OCDocker.OCScore.Optimization.DNN module

Module with a helper to perform the optimization of the Neural Network parameters model using Optuna.

It is imported as:

import OCDocker.OCScore.Optimization.DNN as ocdnn

OCDocker.OCScore.Optimization.DNN.optimize_NN(df_path, storage_id, base_models_folder, data=None, storage='sqlite:///NN_optimization.db', use_pdb_train=True, no_scores=False, only_scores=False, use_PCA=False, best_ao_params=None, pca_type=80, pca_model='', encoder_dims=(16, 256), autoencoder=True, multiencoder=False, run_autoencoder_optimization=True, num_processes_autoencoder=8, total_trials_autoencoder=2000, run_NN_optimization=True, num_processes_NN=8, total_trials_NN=125, explained_variance=0.95, random_seed=42, load_if_exists=True, use_gpu=True, parallel_backend='joblib', verbose=False)[source]

Optimize the Neural Network using the given parameters.

Parameters:
  • df_path (str) – The path to the DataFrame.

  • storage_id (int) – The storage ID to use.

  • base_models_folder (str) – The base models folder to use.

  • data (dict, optional) – The data dictionary. Default is None (treated as empty dict).
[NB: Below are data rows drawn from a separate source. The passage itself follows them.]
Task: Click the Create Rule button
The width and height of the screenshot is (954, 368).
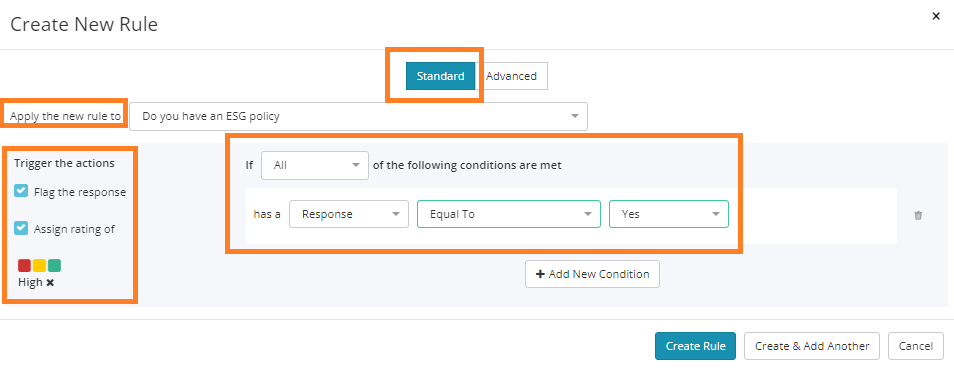Action: tap(695, 346)
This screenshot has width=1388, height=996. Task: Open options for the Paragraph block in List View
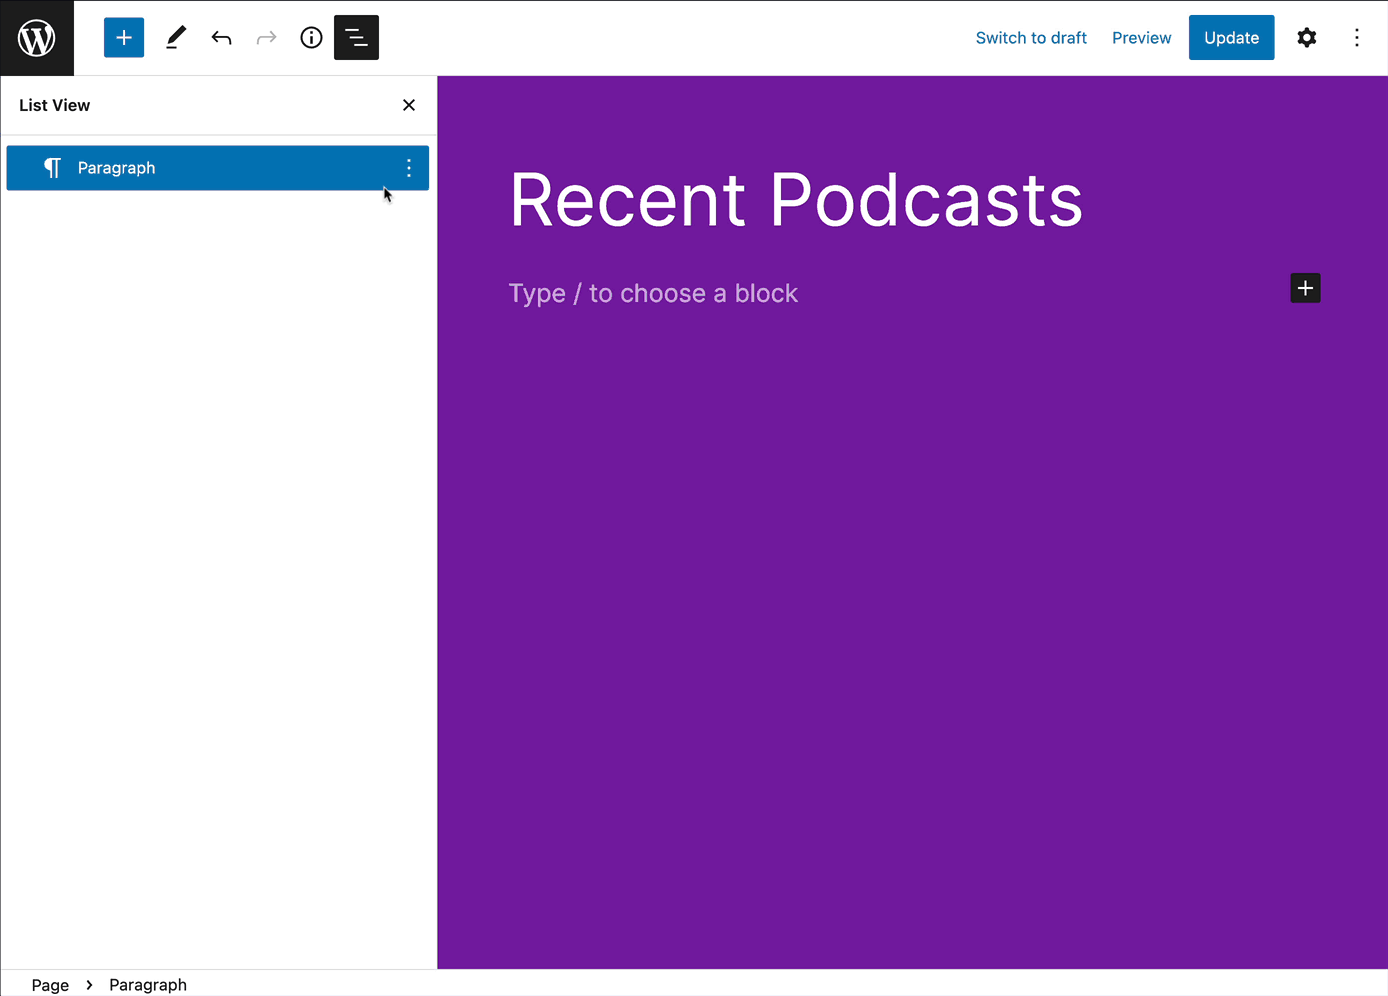point(409,168)
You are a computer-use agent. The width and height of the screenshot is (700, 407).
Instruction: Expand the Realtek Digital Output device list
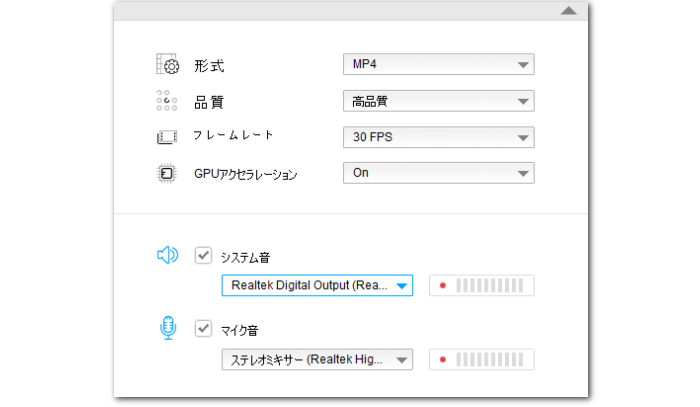(401, 286)
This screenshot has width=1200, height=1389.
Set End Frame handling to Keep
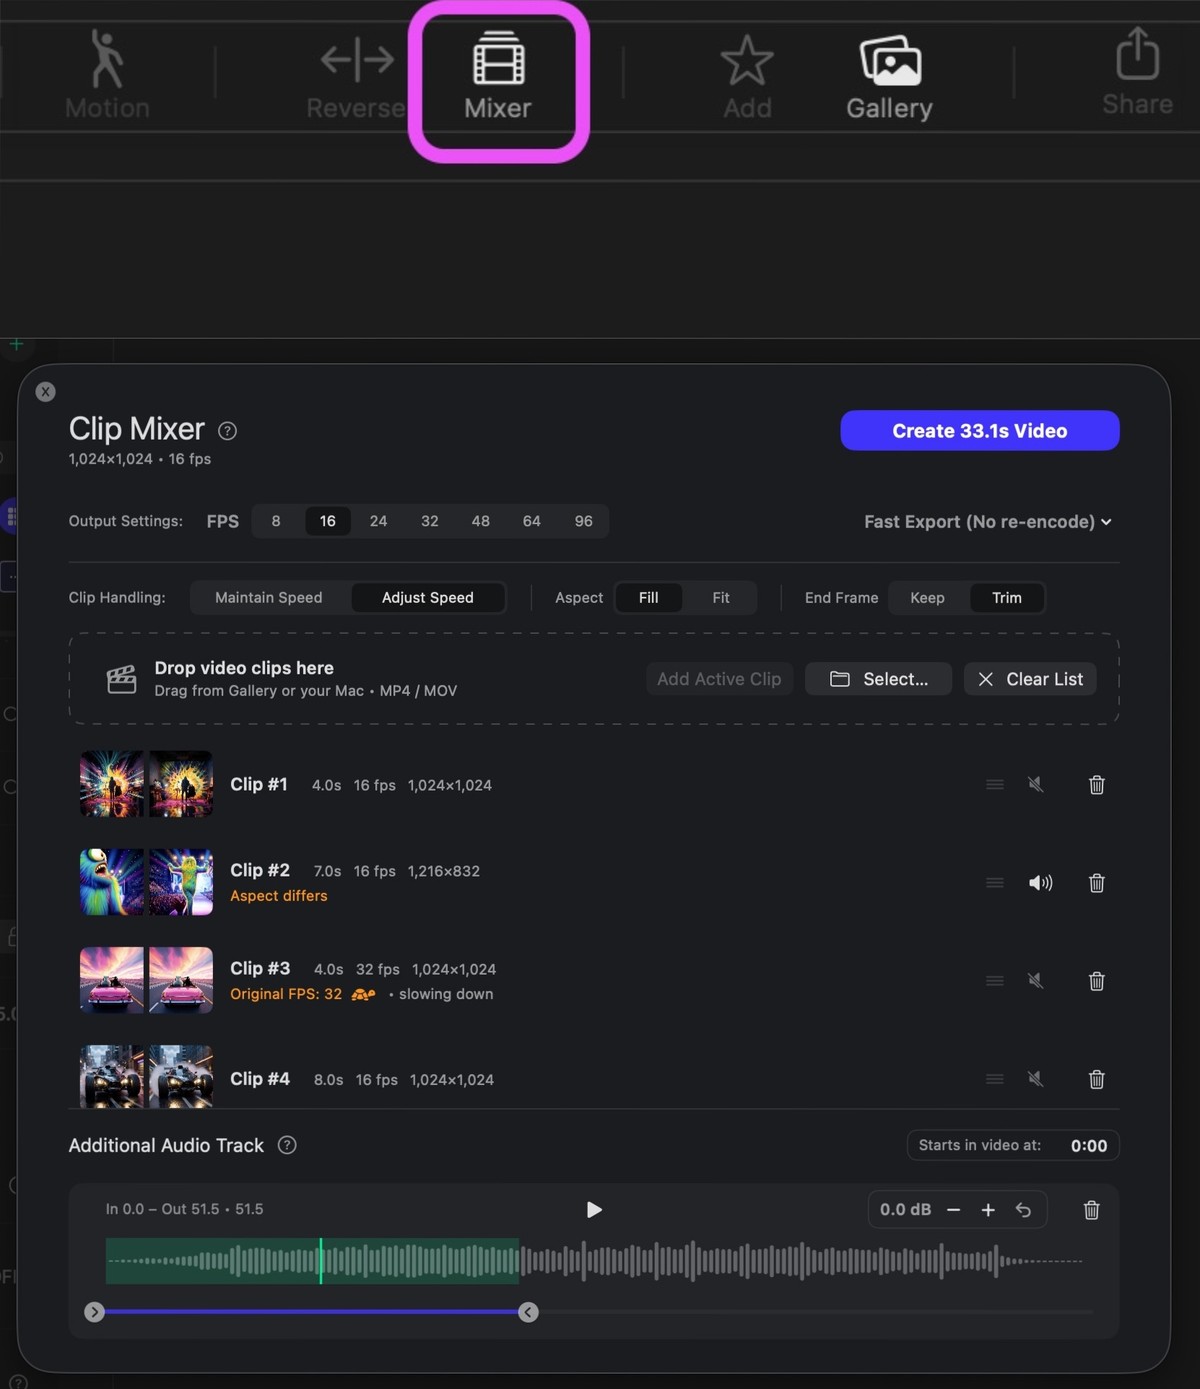click(926, 597)
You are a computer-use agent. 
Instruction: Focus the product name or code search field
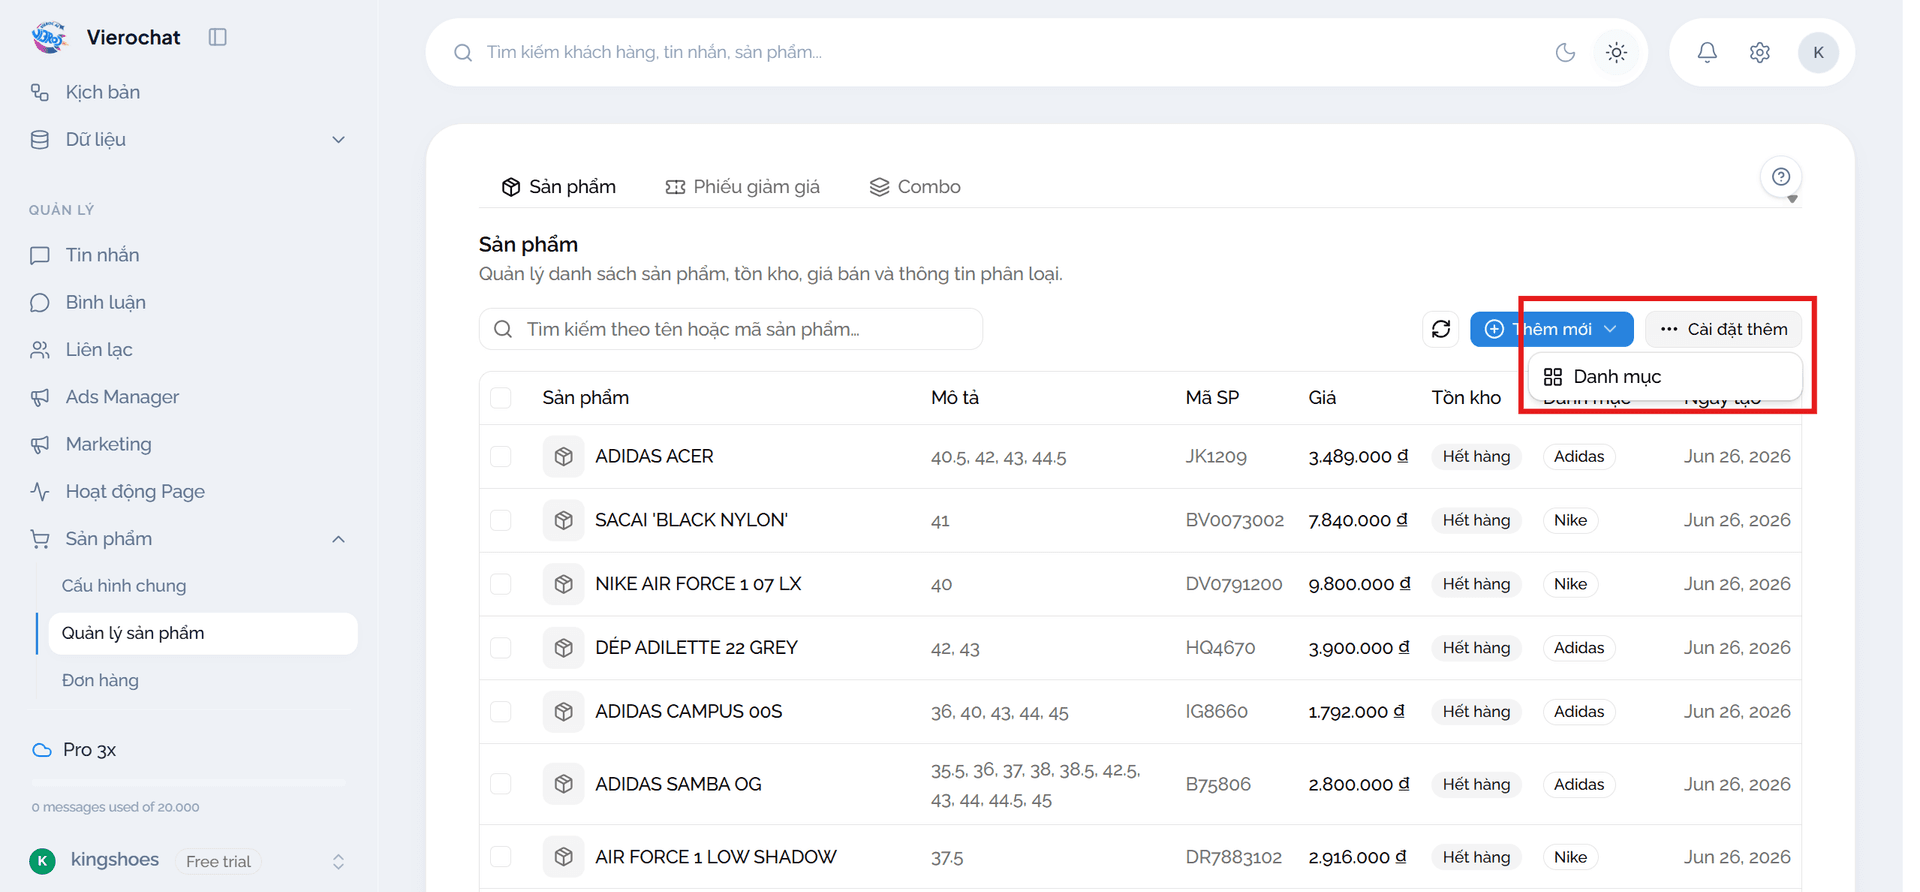(731, 329)
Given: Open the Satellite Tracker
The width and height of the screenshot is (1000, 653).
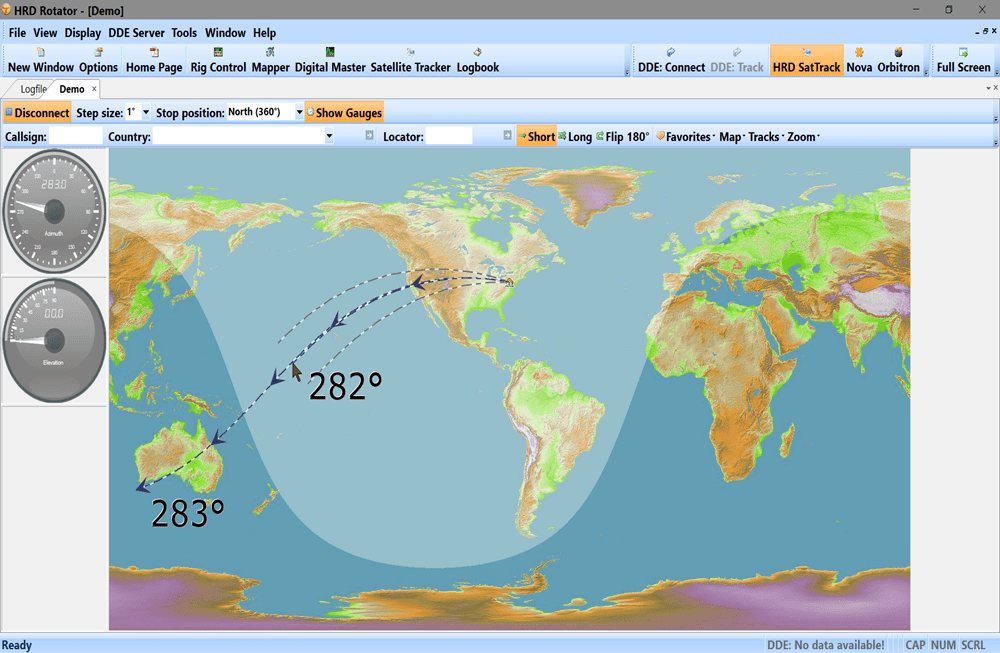Looking at the screenshot, I should click(x=410, y=61).
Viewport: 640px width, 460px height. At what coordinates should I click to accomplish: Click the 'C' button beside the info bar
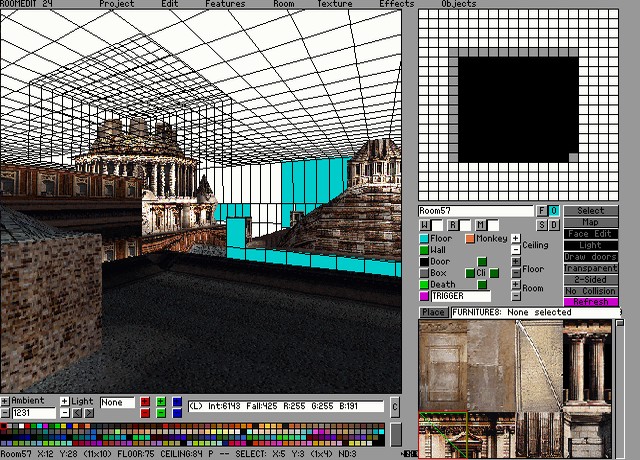click(x=395, y=407)
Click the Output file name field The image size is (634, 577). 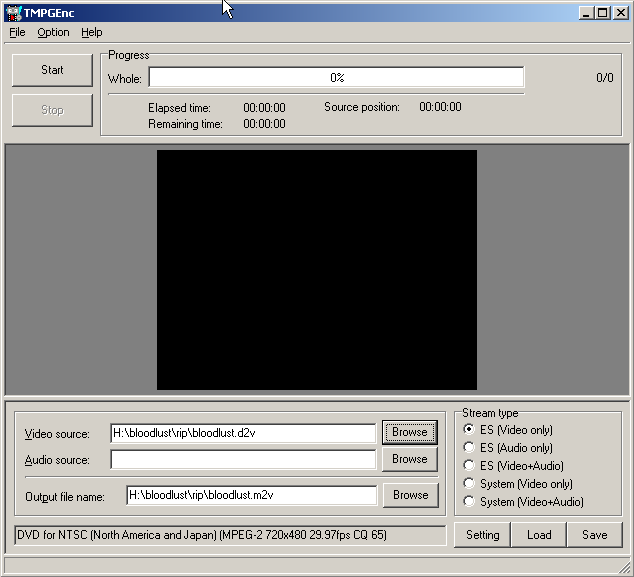coord(251,495)

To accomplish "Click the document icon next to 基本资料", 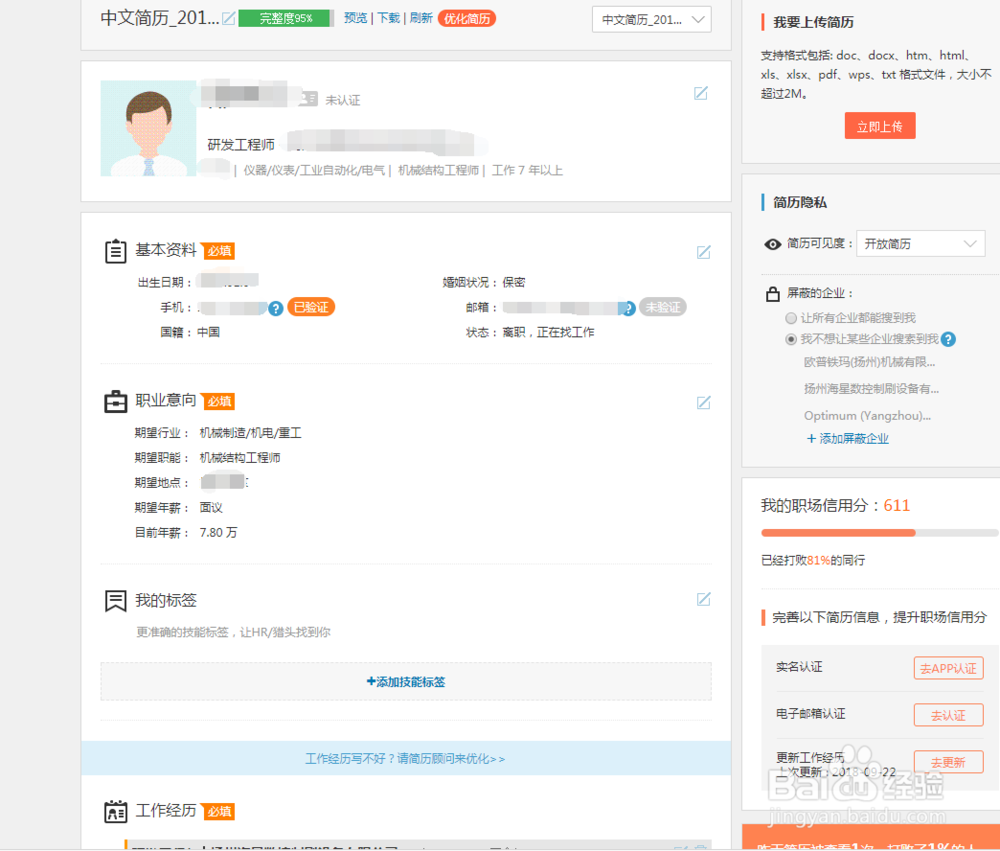I will [115, 250].
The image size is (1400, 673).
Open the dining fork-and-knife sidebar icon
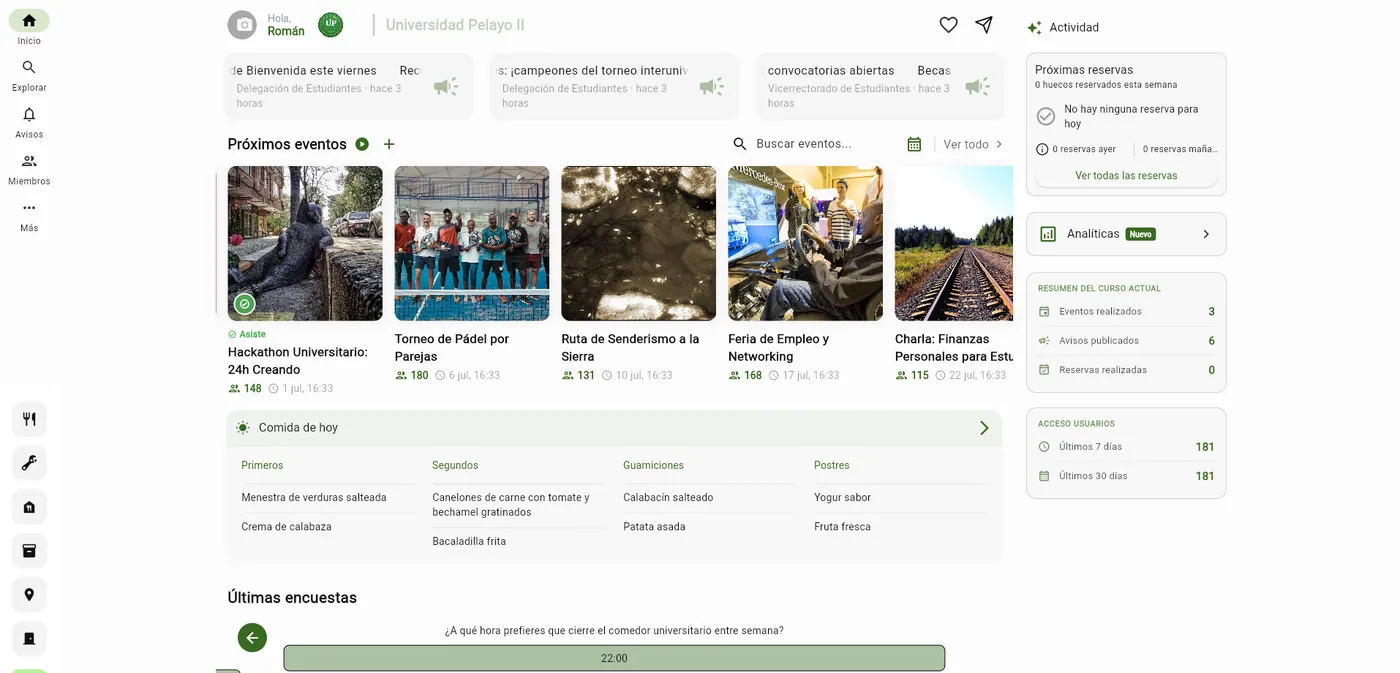click(x=29, y=419)
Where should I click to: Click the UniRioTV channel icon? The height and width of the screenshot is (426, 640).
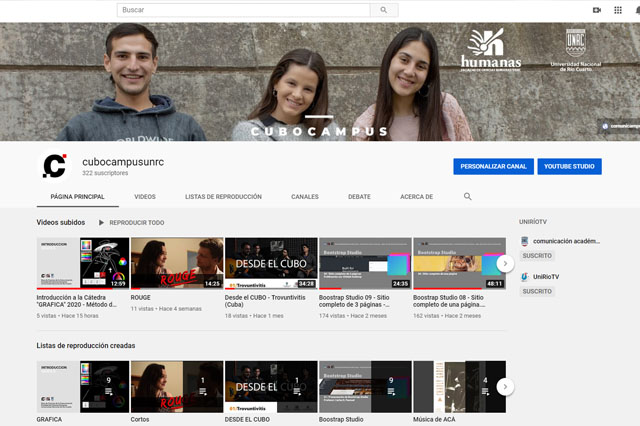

If not empty, the data dictionary will be used instead of loading the data. This is useful for multiprocessing to avoid loading the data multiple times.

  • storage (str, optional) – The storage to use. Default is “sqlite:///NN_optimization.db”.

  • use_pdb_train (bool, optional) – If True, use the PDBbind data for training. If False, use the DUDEz data for training. Default is True.

  • no_scores (bool, optional) – If True, don’t use the scoring functions for training. If False, use the scoring functions. Default is False. (Will override only_scores)

  • only_scores (bool, optional) – If True, only use the scoring functions for training. If False, use all the features. Default is False.

  • use_PCA (bool, optional) – If True, use PCA to reduce the number of features. If False, use all the features. Default is True.

  • best_ao_params (dict, optional) – The best autoencoder parameters. Default is None.

  • pca_type (int, optional) – The PCA type to use. Default is 80.

  • pca_model (Union[str, PCA], optional) – The PCA model to use. Default is “”.

  • autoencoder (bool, optional) – If True, use the autoencoder. If False, don’t use the autoencoder. Default is False.

  • multiencoder (bool, optional) – If True, use the multiencoder. If False, don’t use the multiencoder. Default is False.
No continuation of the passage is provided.